神保町に銀漢亭があったころ【第82回】歌代美遥

大人の遊び場

歌代美遥
(「ホトトギス」「玉藻」「篠」同人)

神保町という街に、恋した機縁は「銀漢亭」である。

本の街である喧騒から逸れた小路に、夕方から、大人の遊び場、「銀漢亭」の看板に灯りがつき始めると一人二人と店内に人が入っていく。

入口の扉を開けると、細長い店内の天井にブルーの星屑が輝いている。知っている人、知らない人関係なく垣根を超えて俳縁の繋がりが、アットホームの情調ある和やかさに、心から解放されていく。

「OH!句会」に誘われ参加したきっかけから、大はまりしました。「OH!花見」「OH!納涼」「OH!月見」「OH!つごもり」と、年4回の句会が毎回参加者が多く、騒めきもまた、句会を盛り上げました。 そして、沢山の差し入れの銘酒、ワイン、美味しい食べ物でテーブルが彩られます。

特に人気のあるのは、銀漢亭のご主人である伊藤伊那男さんの焼そばで、どんと大盛りの大皿がテーブルに置かれると、歓声があがる。どんどん減っていく焼そばはお酒のおつまみにもなります。いよいよ、互選が終わり入選発表の頃には、酔いも周り満腹に満たされた幸福感で店内は一体感で満たされます。

参加できたご縁は宝である。「銀漢亭」で新たな出逢いの交友関係が広がり、友人が句集を編んだといっては、集合してお祝いの場になったり、受賞の友人を祝ったり、また、旅の途中に「銀漢亭」で待ち合わせたり、思い出が尽きません。

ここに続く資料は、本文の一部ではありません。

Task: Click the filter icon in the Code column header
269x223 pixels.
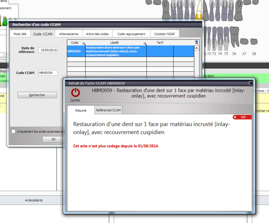Action: [83, 44]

扉を開けば、伊那男さんの豊かな微笑みと、手作りの美味しいお料理がもてなしてくれる。閉じてしまった「銀漢亭」は、心にしっかりと刻みいつまでも生き続けます。

伊藤伊那男さま、お疲れ様でした。

そして、ありがとうございました。


【執筆者プロフィール】
歌代美遥(うたしろ・びよう)
青森県八戸市生まれ。俳人協会、伝統俳句協会会員、千葉作家協会会員。「ホトトギス」「玉藻」「篠」同人。著書に、フランス人と日本人の30人による 『俳句三十人集』。